[Recorded data]
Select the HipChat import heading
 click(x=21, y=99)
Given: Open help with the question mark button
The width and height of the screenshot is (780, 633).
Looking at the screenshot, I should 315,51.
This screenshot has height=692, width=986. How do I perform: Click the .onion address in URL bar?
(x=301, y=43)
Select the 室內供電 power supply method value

--

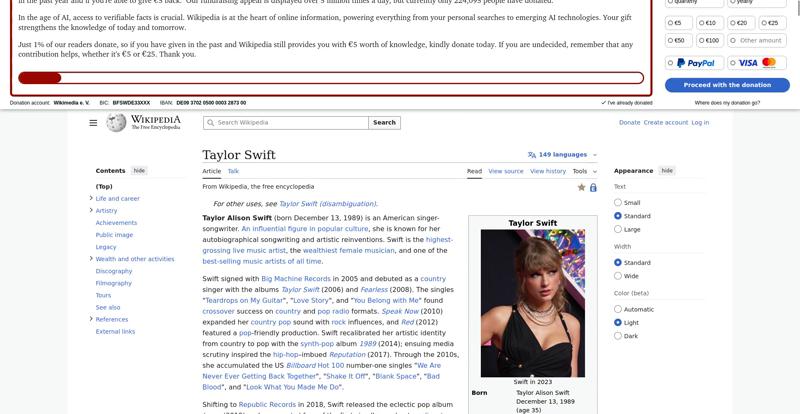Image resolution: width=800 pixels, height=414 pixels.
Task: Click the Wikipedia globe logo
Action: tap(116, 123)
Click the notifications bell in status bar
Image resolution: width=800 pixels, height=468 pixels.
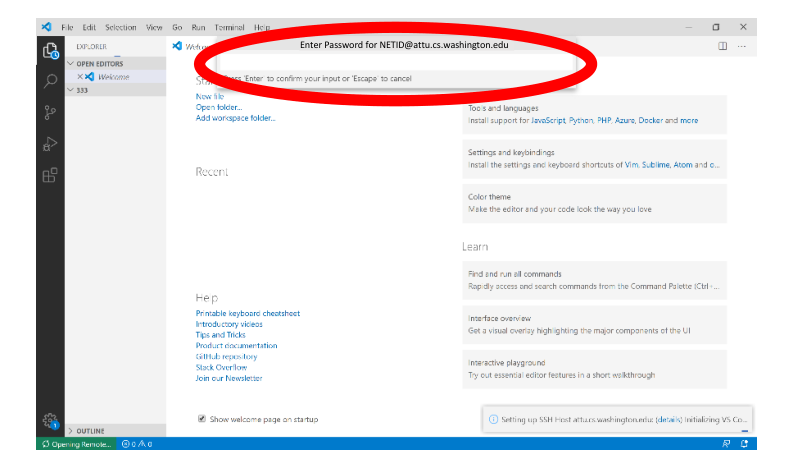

Your objective: Please transcribe only the lines in the records above running from the line that has "Click the notifications bell in status bar" through the line that has "Image resolution: width=800 pixels, height=468", both included, exactly as they appear.

Task response:
Click the notifications bell in status bar
Image resolution: width=800 pixels, height=468 pixels.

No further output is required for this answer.